Arminia Ochtrup bestreitet absolutes Spitzenspiel in Waldniel

Ochtrup

Eine Vorentscheidung im Titelkampf in der Tischtennis-Oberliga könnte am Samstag fallen. Dann tritt Spitzenreiter Arminia Ochtrup beim Verfolger TTC Waldniel an. Das Hinspiel hat der SCA mit 7:3 gewonnen, doch von einer Wiederholung ist nicht auszugehen. Waldniel hat sich in der Winterpause enorm verstärkt. Und das mit einem Chinesen, der sogar mal schon Timo Boll besiegt hat.

-mab-

Christopher Ligocki (l.) und Co. besprechen im Vorfeld einige Aufstellungsmodelle. Klar ist, dass es am Samstag in Waldniel richtig schwer wird für den Oberliga-Spitzenreiter. Foto: Thomas Strack

Am Samstag wird in der Tischtennis-Oberliga abgerechnet: Tabellenführer Arminia Ochtrup muss zu seinem härtesten Verfolger, dem TTC Waldniel (Beginn: 18.30 Uhr). Dabei geht es um nichts anderes als eine Vorentscheidung um den Titel und den direkten Aufstieg in die Regionalliga. Im Vorfeld des Gipfeltreffens sprach WN-Sportredakteur mit SCA-Teamsprecher Christopher Ligocki.

Herr Ligocki, wie ist die Stimmung im Team vor dem so immens wichtigen Spiel in Waldniel?

Christopher Ligocki: Wenn ich so in die Mannschaft reinhöre, dann gut: heiß, konzentriert, motiviert. Ich muss ganz ehrlich gestehen, dass bei mir so langsam ein bisschen die Nervosität einsetzt.

Wie trainiert Ihre Mannschaft gerade?

Ligocki: Da wir alle in verschiedenen Städten arbeiten beziehungsweise leben, trainieren wir dezentral. Amin Nagm trainiert beim 1. FC Köln mit, unser Spielertrainer Bernd Ahrens und Henning Zeptner machen das im Tischtennis-Internat in Düsseldorf, und ich bei uns in Ochtrup.

Sie haben gerade zugegeben, dass so ein wenig die Nervosität in Ihnen aufsteigt. Besteht denn Grund zur Sorge? Das Hinspiel wurde immerhin mit 7:3 gewonnen.

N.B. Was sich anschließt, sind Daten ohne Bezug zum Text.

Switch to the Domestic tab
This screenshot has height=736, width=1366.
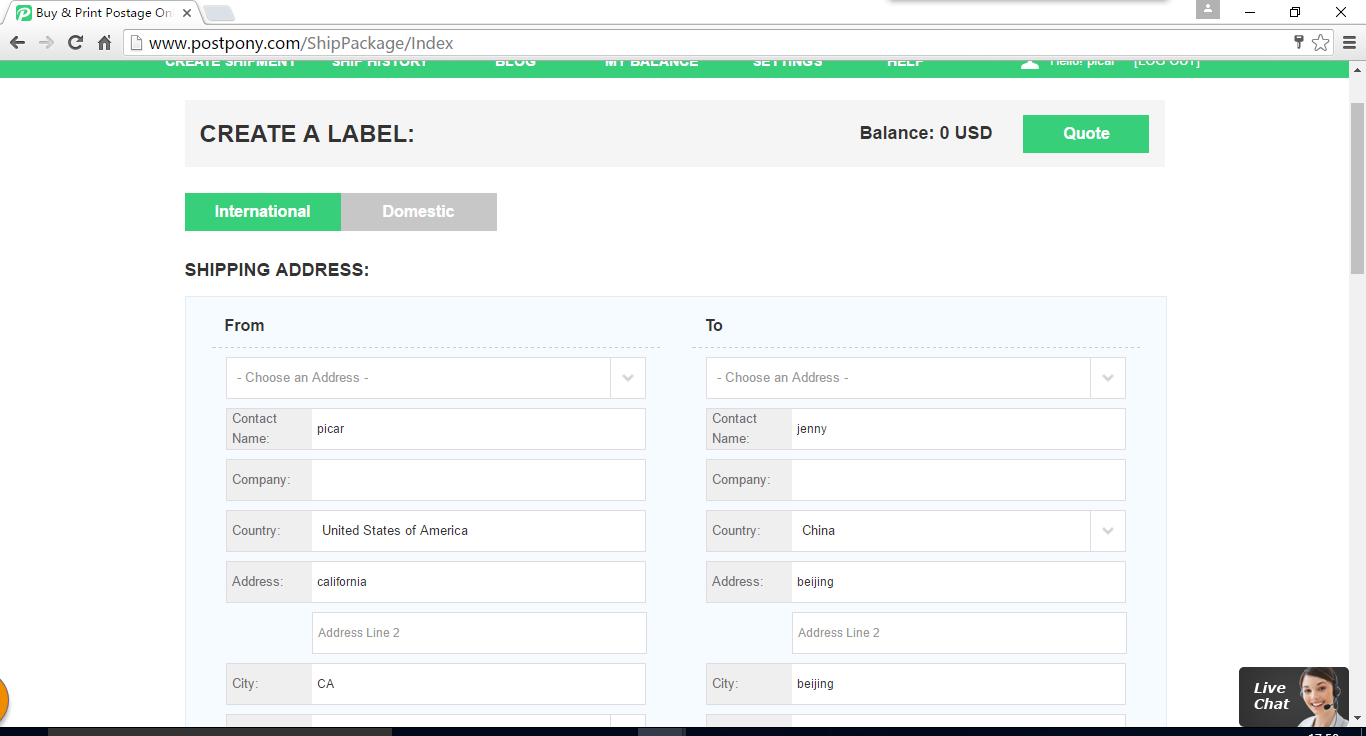coord(418,212)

Ligocki: Damals fehlte Steffen Potthoff aufgrund einer Corona-Impfung und konnte kurzfristig nicht spielen. Da Waldniel zu diesem Zeitpunkt noch keinen starken fünften Mann hatte, hat sich die Mannschaft dazu entschieden, nur zu dritt anzutreten. Zwei Punkte gab es daher kampflos für uns. Mittlerweile hat sich das Kräfteverhältnis aber komplett zugunsten Waldniels verändert.

Warum?

Ligocki: Die haben sich mit Yang Lei verstärkt, der in erster Linie als Trainer der Bundesliga-Profis von Schwalbe Bergneustadt tätig ist. Das ist von der Papierform her der beste Spieler der Liga. Kurz danach kommt Ara Karakulak, der auch für Waldniel an den Tischen steht. Steffen Potthoff hat auch schon höherklassig aufgeschlagen, und Guangijan Zhan ist ein zweiter starker Chinese.

Das hört sich nach einer komplizierten Nummer an.

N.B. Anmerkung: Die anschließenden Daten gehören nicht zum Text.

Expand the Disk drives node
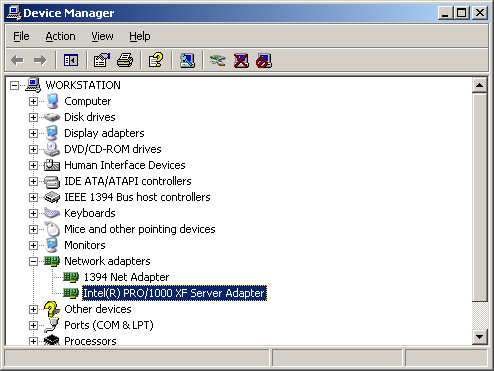Screen dimensions: 494x371 click(33, 117)
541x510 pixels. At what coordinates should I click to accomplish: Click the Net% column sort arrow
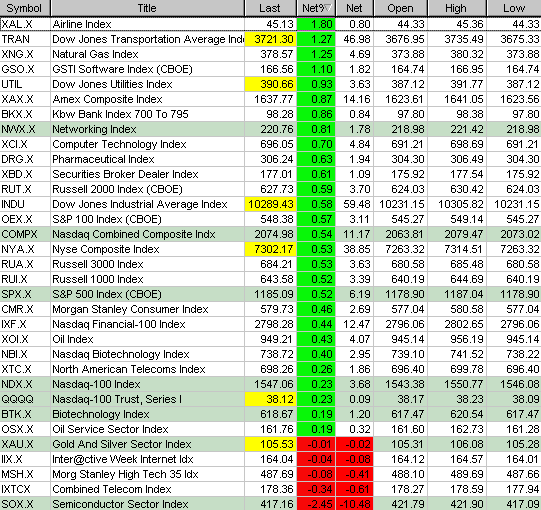tap(328, 8)
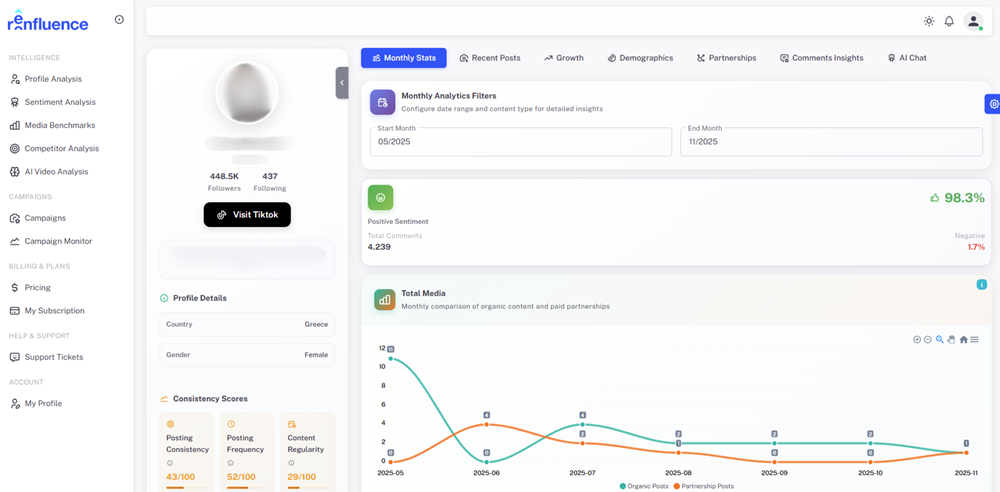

Ligocki: Wir sind Außenseiter, das steht fest. Wir wären wohl auch schon mit einem 5:5 einverstanden, denn dann würden wir unseren Ein-Punkt-Vorsprung verteidigen. Aber dafür müssen wir schon in allen Mannschaftsteilen zünden.

Wie wird am Samstag aufgestellt?

Ligocki: Henning, Bernd und ich sind gesetzt. Amin wird im Doppel zusammen mit mir spielen, das harmoniert gut. Wir müssen nur noch abwarten, inwieweit Lars Brinkhaus nach seiner Fußverletzung wieder fit ist.

Könnte die Außenseiterrolle unter Umständen vielleicht ein Vorteil sein?

Ligocki: Vielleicht. Im Gegensatz zu uns hat Waldniel klar kommuniziert, aufsteigen zu wollen. Wir hingegen haben uns mit diesem Gedanken ja erst im Laufe der Saison angefreundet. Insofern dürfte unser Gegner mehr unter Druck stehen. Natürlich würden wir uns nicht dagegen sträuben, als Meister aufzusteigen, aber dem Zweiten bleibt ja noch der Umweg über die Relegation. Und wenn wir am Ende vielleicht nur Dritter werden würden, dann hätten wir trotzdem eine super Serie hingelegt.

Für den Kreisrivalen TB Burgsteinfurt geht es am Sonntag zum SV DJK Holzbüttgen (Beginn: 14 Uhr). Ein Sieg wäre im Kampf um den Klassenerhalt von Vorteil.